#### Dataset entries ####

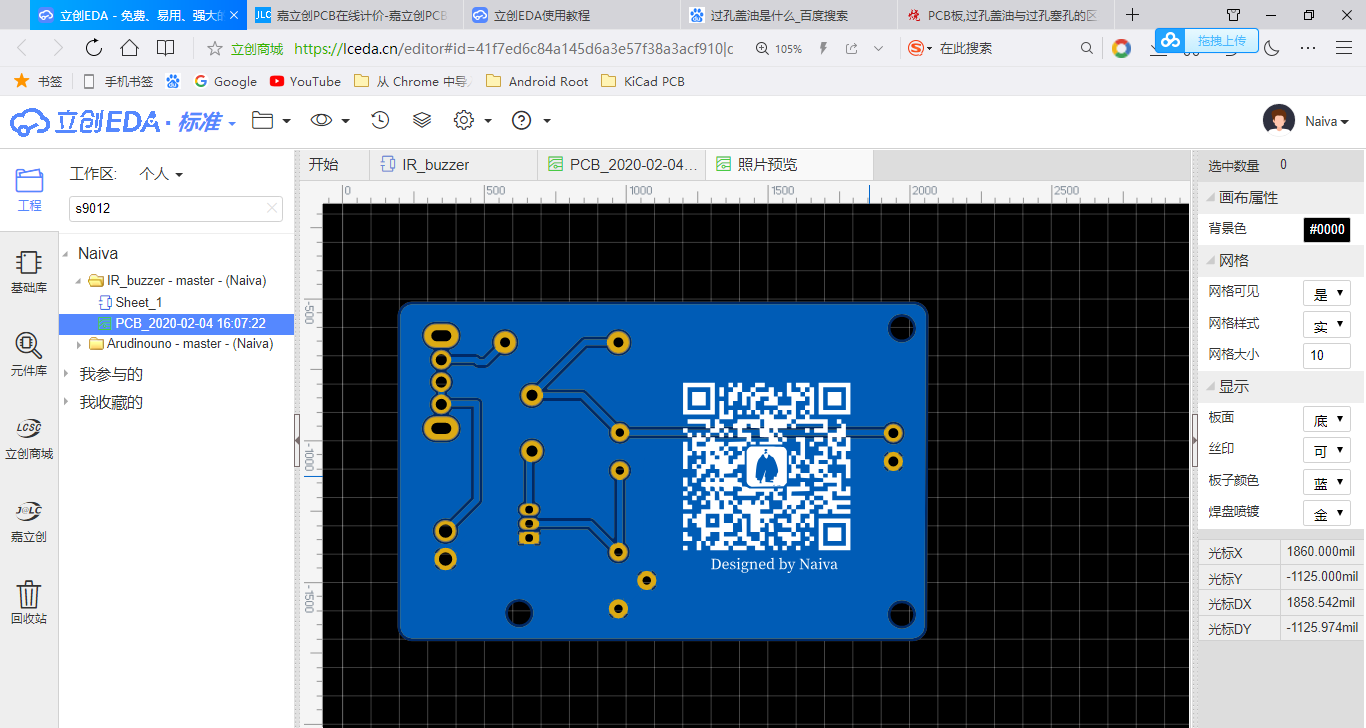Screen dimensions: 1366x728
Task: Open the 元件库 component library panel
Action: tap(29, 352)
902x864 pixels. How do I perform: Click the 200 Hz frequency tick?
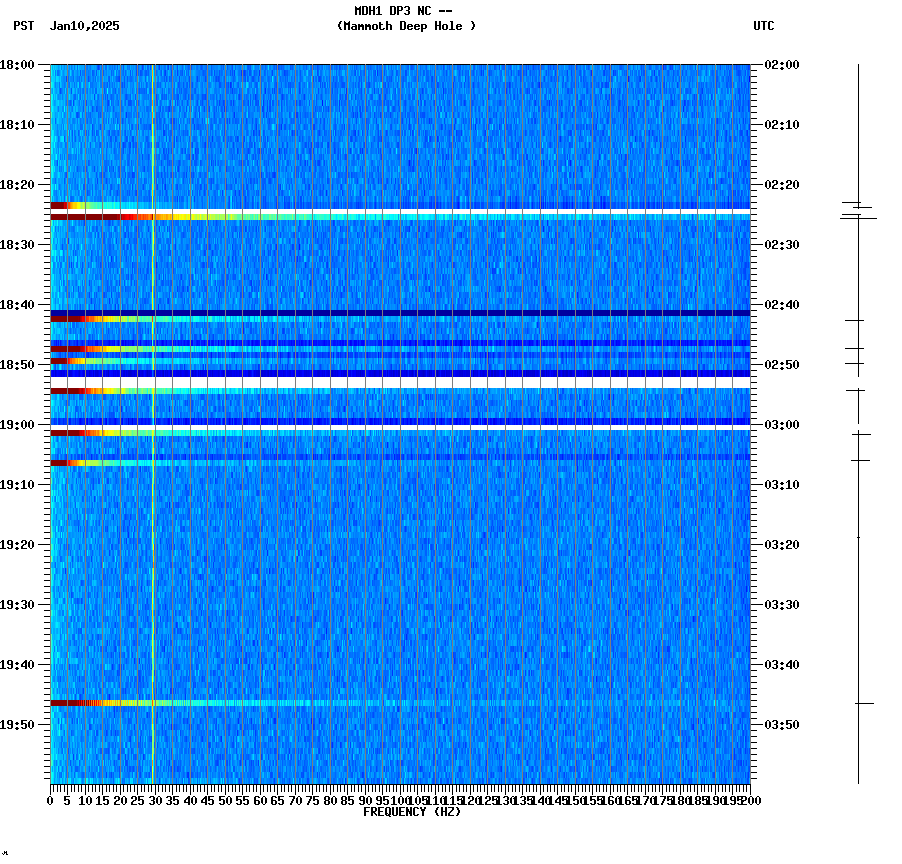[751, 800]
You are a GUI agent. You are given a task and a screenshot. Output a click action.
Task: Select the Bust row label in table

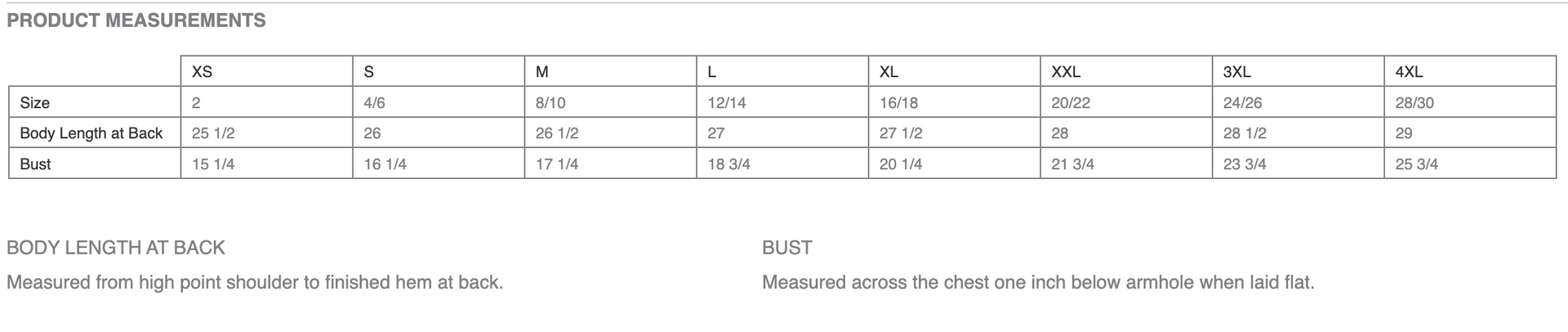click(x=35, y=164)
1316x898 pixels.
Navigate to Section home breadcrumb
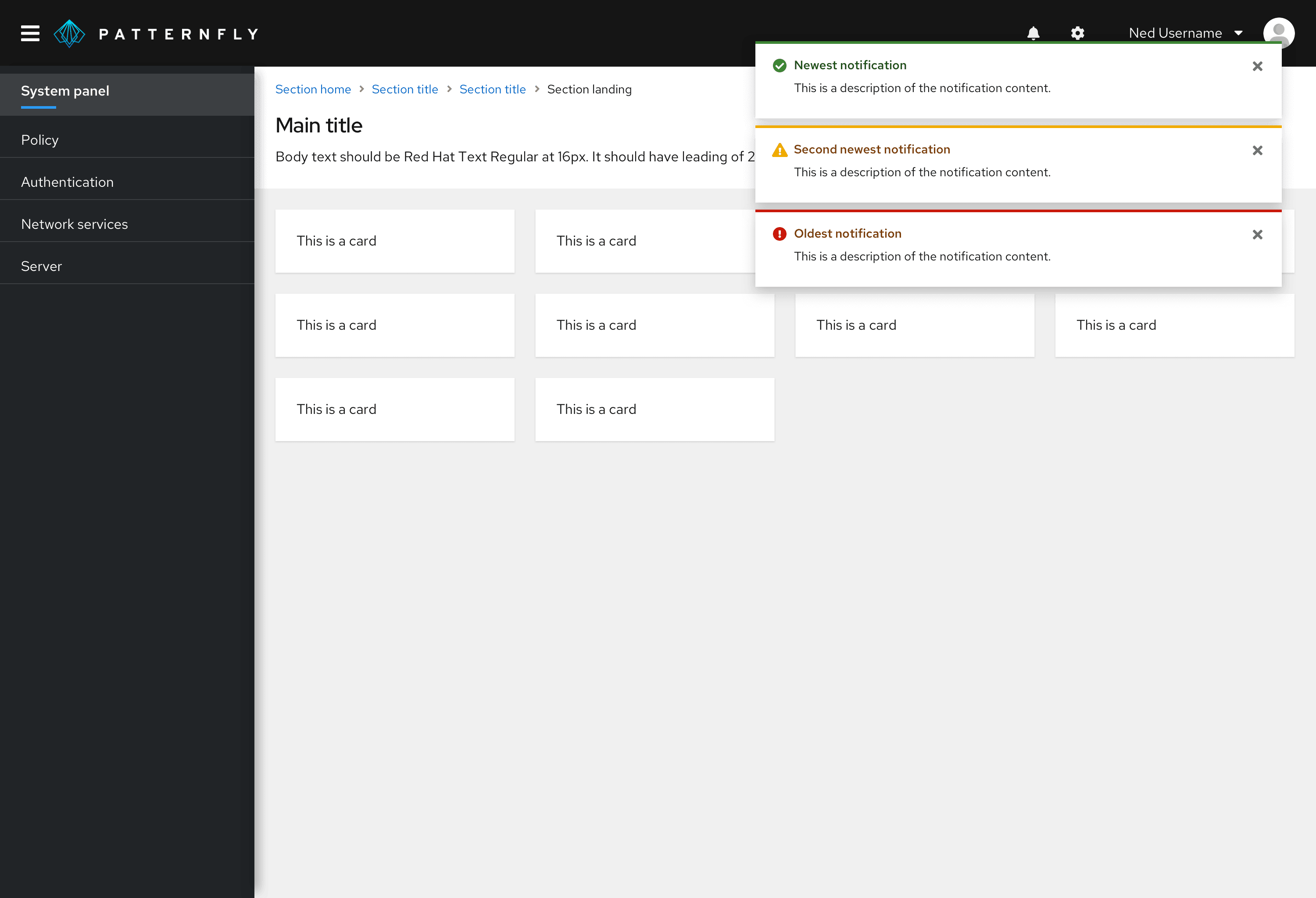(313, 89)
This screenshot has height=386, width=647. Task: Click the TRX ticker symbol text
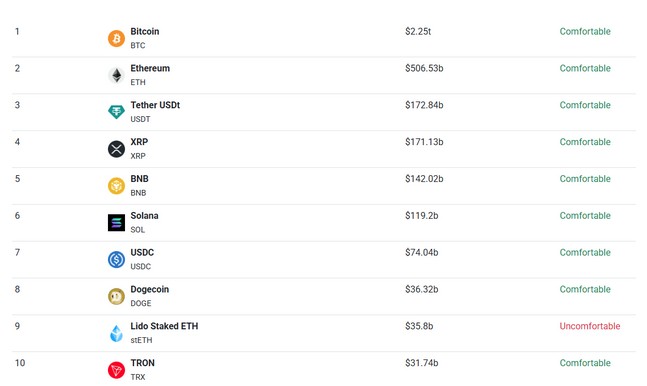tap(138, 377)

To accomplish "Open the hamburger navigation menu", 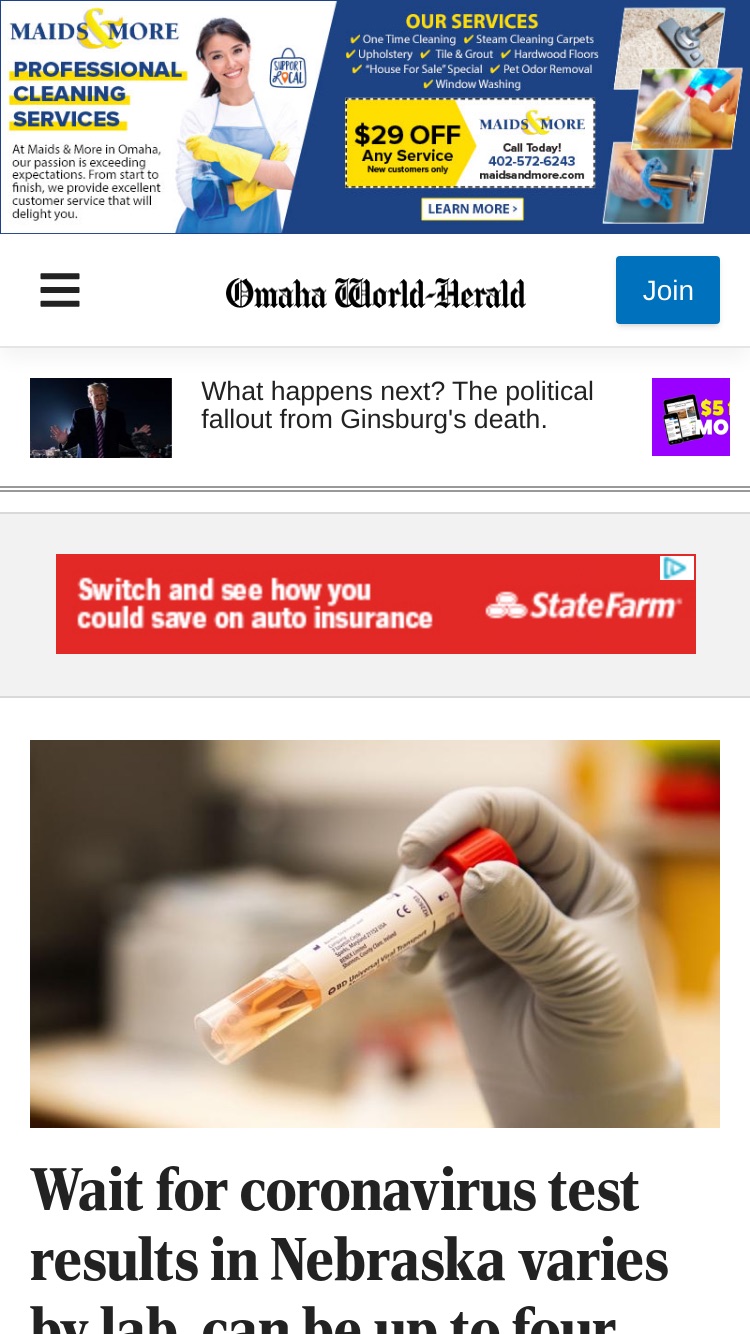I will 60,291.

####

Work to do:
How many lines of the entries above contain the string "screenshot", matching case exactly? Reply with the number alone.

Answer to the problem:
2